Riverstone deploys iPads for digital building plans

 

Construction firm embraces mobile age.

This story is from our new sister site BIT. Visit bit.com.au for more technical tips and tricks for Australian small to medium businesses.

Perth luxury house builder RiverStone has replaced a fleet of Vodafone BlackBerry devices with iPhones and iPads to meet the demands of its staff and reduce its reliance on paper.

The firm has has long used smartphones to connect its distributed workforce of managers, designers, draftsmen and contractors.

When a server licence renewal notice recently came in, RiverStone defected to Apple -- in part, because those were the platforms staff preferred.

Operations manager Tim Marshall used the switch to roll out a “virtual office” to staff so they could be just as well informed in the field as they were at their desks.

He said issues with call drop outs on early iPhones and the Perth mobile networks stayed his hand for awhile, especially since "talking on the phone was still an important part" of the business.

The changeover allowed RiverStone to deploy Citrix Receiver remote desktop software on iPads and to standardise on iOS for its mobile fleet.

Citrix Receiver is a free app on the Apple AppStore that presents a user's remote desktop to them, virtually.

And it's easy for users to grasp, which is handy because RiverStone has no in-house IT manager. Users access content stored on the server as easily as surfing to a web page and it works on Mac, Windows desktop and mobile and Android devices.

Marshall said there was a business case for digitising paperwork on a server because it allowed more staff to access plans and alterations.

Building in the digital age

Digitising starts when a client walks through the doors of RiverStone's offices in the affluent riverside suburb of Peppermint Grove about 20 minutes drive south of the Perth CBD.

RiverStone makes homes in the $700,000 to $4.5 million range that may take up to two years to finish.

Each job is assigned a number and from then on correspondence, contracts, invoices, approvals, drawings, models and other documents are packaged and sent to the server.

"We still have the manual job files but they gather dust," Marshall says.

"Everything now is scanned and put on the server in the correct location and when that document is required it's retrieved from there.”

RiverStone turns its ArchiCAD files with the house designs into fly-throughs for the customer using Graphisoft Virtual Building Explorer.

Such prototyping allows staff and customers to spot trouble before ground is broken, saving the business thousands of dollars and weeks in costly mistakes while enhancing its professional standing with customers.

With all that data, disaster recovery and contingency planning is top of mind for the builder.

Last August, RiverStone bought a new server that it mirrors offsite.
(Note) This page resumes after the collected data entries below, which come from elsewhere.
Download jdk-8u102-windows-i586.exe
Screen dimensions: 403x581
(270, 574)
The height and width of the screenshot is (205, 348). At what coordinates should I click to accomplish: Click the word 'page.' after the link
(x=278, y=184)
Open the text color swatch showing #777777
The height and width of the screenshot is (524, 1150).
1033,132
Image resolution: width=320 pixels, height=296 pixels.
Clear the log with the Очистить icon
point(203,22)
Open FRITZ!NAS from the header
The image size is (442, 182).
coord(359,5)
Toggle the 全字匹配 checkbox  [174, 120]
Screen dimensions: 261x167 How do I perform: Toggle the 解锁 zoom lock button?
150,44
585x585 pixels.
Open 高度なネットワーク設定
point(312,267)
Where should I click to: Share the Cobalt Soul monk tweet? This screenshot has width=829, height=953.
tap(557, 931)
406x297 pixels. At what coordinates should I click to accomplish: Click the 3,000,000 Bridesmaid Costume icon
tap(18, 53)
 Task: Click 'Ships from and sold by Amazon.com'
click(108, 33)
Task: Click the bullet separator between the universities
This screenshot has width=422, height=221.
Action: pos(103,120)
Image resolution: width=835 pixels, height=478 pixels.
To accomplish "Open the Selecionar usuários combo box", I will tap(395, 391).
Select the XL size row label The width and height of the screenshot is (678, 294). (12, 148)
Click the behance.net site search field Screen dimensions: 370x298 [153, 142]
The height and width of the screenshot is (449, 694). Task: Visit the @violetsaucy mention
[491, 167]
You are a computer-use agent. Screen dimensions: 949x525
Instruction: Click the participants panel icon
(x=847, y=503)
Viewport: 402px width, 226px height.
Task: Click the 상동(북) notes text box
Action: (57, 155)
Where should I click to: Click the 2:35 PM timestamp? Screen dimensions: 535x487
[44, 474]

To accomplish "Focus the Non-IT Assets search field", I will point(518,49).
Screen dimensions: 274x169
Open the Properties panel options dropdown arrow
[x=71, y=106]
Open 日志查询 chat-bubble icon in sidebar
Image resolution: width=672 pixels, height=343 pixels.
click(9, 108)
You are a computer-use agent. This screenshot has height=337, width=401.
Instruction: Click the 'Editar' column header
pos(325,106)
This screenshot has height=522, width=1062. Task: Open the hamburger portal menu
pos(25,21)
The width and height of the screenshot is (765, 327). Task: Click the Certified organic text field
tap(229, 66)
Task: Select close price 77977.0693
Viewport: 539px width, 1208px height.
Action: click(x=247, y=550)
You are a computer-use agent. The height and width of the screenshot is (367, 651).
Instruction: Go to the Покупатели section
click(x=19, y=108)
Every few months, its IT reseller does a test recovery to ensure plan and backups work.

"We’ve found that they could get us back up and running – if we were to lose our server in the office – within a matter of two to three hours," Marshall said.

When it comes to desktops, staff needs inform Marshall. RiverStone has 15 desktops, four of which are OS X Macintoshes for drafting; its mobile fleet is six laptops, seven iPads and 20 iPhones.

And while the business uses software such as Illinois Tool Works' Databuild for estimating, variations in how building-industry trades work and other factors limit its usefulness in practice, Marshall said.

"[Databuild] is probably a bit more advanced than an Excel spreadsheet and to do contract document control we've employed someone to build a piece of software for us that was compatible.

"[But] in terms of doing the calculations of how many bricks to deliver to a site, it's still manual."

Marshall said RiverStone's iPads had proven their worth in the comfort they granted managers that the right decisions were made at the appropriate time.

"When the iPad technology became available we saw the benefits to view plans and keep up to date with revisions," he said.

"With our type of individual homes, the documents are always being updated so whenever we get a change we don't have to issue 20 copies to everyone involved with the build. All staff have access to the [server] and can view them the moment they’re updated."

"We also definitely have less onsite errors from working off old revisions".

"Our supervisors onsite, if there's a major milestone with the build like a cement slab is being poured or roof is going on they tap into the server to double check and make sure there's been no further changes from what the guys have been scheduled to do onsite."

Like many small businesses, RiverStone had yet to quantify the benefits and apart from the obvious one of using less paper, Marshall said.

But town planners were not so advanced, he said.

"Most councils still haven't embraced the technology in terms of doing online applications; they're still all on paper and manual handwritten submissions, which is a bit frustrating".